Authors don’t earn a salary for a book, be it one book or several. Book authors are self-employed contractors who receive payments in the form of advances based on anticipated sales, and royalties from percentage of actual sales. In some cases, writers are hired under contract to assist or ghost write for a lead author. Even in that event, however, the payment is considered an advance.

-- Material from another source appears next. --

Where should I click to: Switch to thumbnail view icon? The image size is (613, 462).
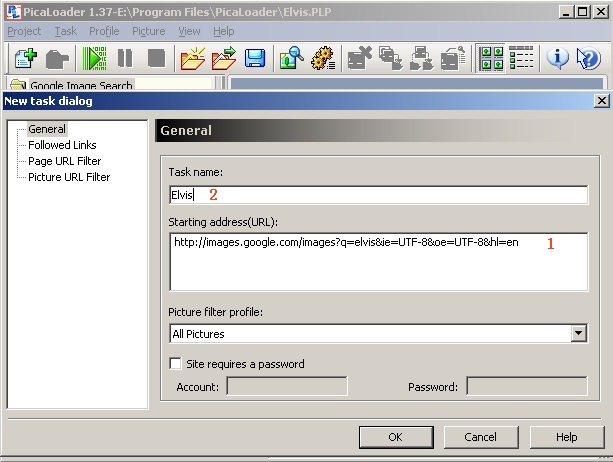(x=490, y=58)
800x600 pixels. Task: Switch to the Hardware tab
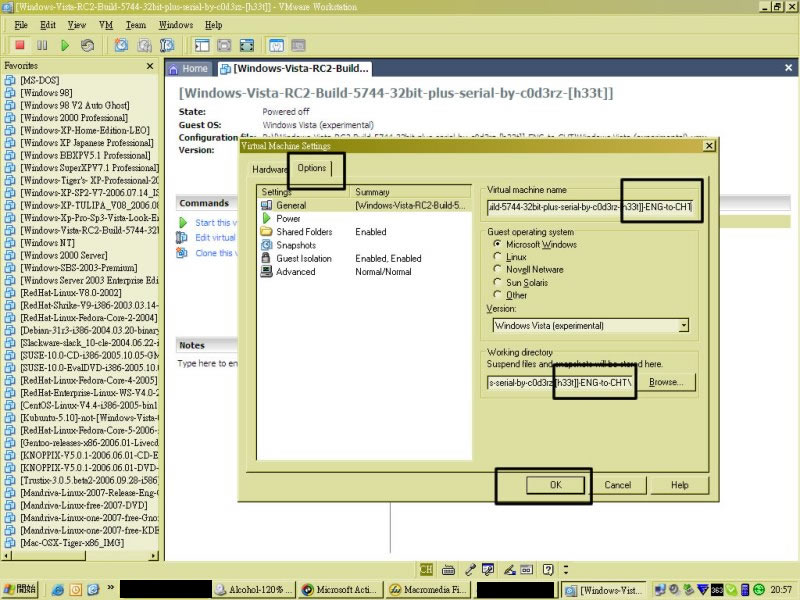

Publishers pay authors advances that range from as little as $1,000 to amounts in the high six figures for fiction and non-fiction. But a drop in overall book sales and the impact of lower priced e-books has reduced the amounts of advances publishers pay out. "The Wall Street Journal," in a September 2010 article, noted that major publishers are publishing debut novels of literary fiction less frequently, making authors turn to small independent publishers. The independents are paying an average of $1,000 to $5,000 for advances compared to the $50,000 to $100,000 advances that major publishes had typically paid for debut literary fiction. Author and Agent Mandy Hubbard writes on her blog that, for popular fiction, major publishers generally pay advances of $7,500 to $10,000, or as high as $15,000 if a novel has a good marketing hook. Authors with a solid track record can earn much more.
Payment in Installments:
Instead of paying an advance all at once, publishers are now paying the advance in installments. A typical installment structure would have three payments: one-third when the author signs a contract; a third when the author completes revisions, known in the business as delivery and acceptance; and the final third on publication. Other publishers pay in two installments, half on signing, the remainder on delivery and acceptance. Author Constance Hale on her blog site "Sin and Syntax" quotes literary agent Andy Ross as decrying the practice. While an advance had originally been intended to give an author enough money to complete the book, “Now, essentially you’re getting an advance after the book is written,” Ross said. “That’s not even an advance. That’s a behind.”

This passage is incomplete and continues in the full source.